"A flexibilização nas negociações é a principal característica da Reforma Trabalhista, que veio para modernizar as relações entre patrões e empregados, e, com isso, promover o crescimento via aumento da produtividade”. Quem afirma é Lídia Barreto, advogada e consultora especialista em Direito do Trabalho e Direito Corporativo, em palestra promovida pelo CIEMG, no dia 23 de agosto.

As mudanças entram em vigor no dia 11 de novembro, e até essa data Lídia orienta que é preciso aproveitar o tempo para avaliar o que pode ser alterado por meio de aditivos aos contratos que estão em vigor. "Todas as alterações deverão constar em aditivos", frisou a especialista.

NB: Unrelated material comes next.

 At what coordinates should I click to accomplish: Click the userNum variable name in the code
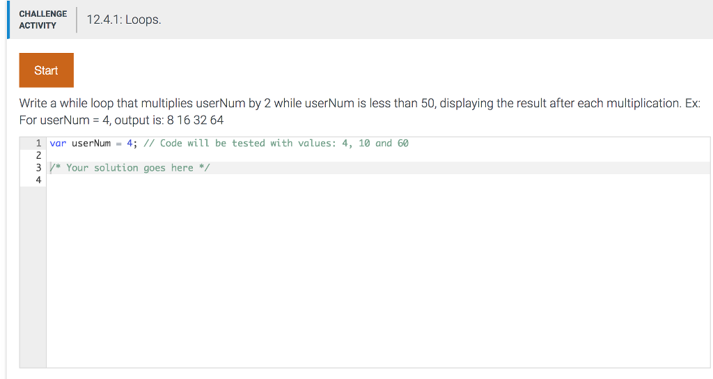pos(91,144)
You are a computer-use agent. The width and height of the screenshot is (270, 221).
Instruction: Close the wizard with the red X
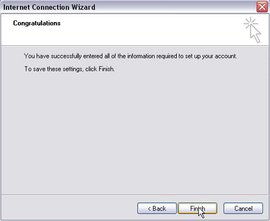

Entre as mudanças na forma de contratação, está o trabalho autônomo, com ou sem exclusividade, de forma contínua ou não, e o intermitente, que já existia e agora legalizado, abrindo possibilidades para a prestação de serviços em horas, dias ou meses, desde que mantido o vínculo empregatício.

Lídia Barreto lembrou que a reforma oficializou a jornada de 12 horas de trabalho com 36 horas de descanso, já amplamente praticada como também o trabalho in home. Nesse caso, empresa e trabalhador poderão acordar sobre a mudança de trabalho presencial para ser feito em casa, como também sobre custos de equipamentos e energia, por exemplo.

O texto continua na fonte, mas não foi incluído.